A son décès deux lots furent constitués et tirés au sort entre le comte de Pontbellanger et la comtesse de Virel, frère et sœur.

Dans le 1er lot, échu au comte de Pontbellanger, se trouvent la ferme dite Le Bois ou Du Bois, la terre ou ferme appelée Les Miellettes, ? de Mielles, situées sur la commune de Pirou, une ferme dite La Chape Meslier, une ferme appelée La Clauserie ou Closerie dans la commune de Cambernon, une terre ou ferme appelée Le Peroney située à Coutances et un certain nombre de rentes.
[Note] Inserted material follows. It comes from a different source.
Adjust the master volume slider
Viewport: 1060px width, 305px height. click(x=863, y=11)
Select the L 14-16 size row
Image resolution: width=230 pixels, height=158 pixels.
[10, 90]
Dans le second lot, échu à la comtesse de Virel, se trouvent deux fermes situées dans la commune de Saint-Fromant, une terre ou ferme nommée La Villette près de Coutances, une ferme appelée la Becquetière à Anneville, une terre appelée  La Basse cour à Servigny , une terre appelée le Four à ban à Servigny, une terre appelée  la Bergerie  à Servigny, un moulin à eau dit Moulin du four à ban, une ferme appelée la ferme d’Ectot située à St Denis-le-Vêtu, et un certain nombre de rentes.

 

Monique Zulmée avait un frère, Adolphe Félicisme marié le 5 octobre 1825 à Saint-Vigor-le-Grand (14) avec Anne Desmares, d'où descendance d'Annoville et Laforcade.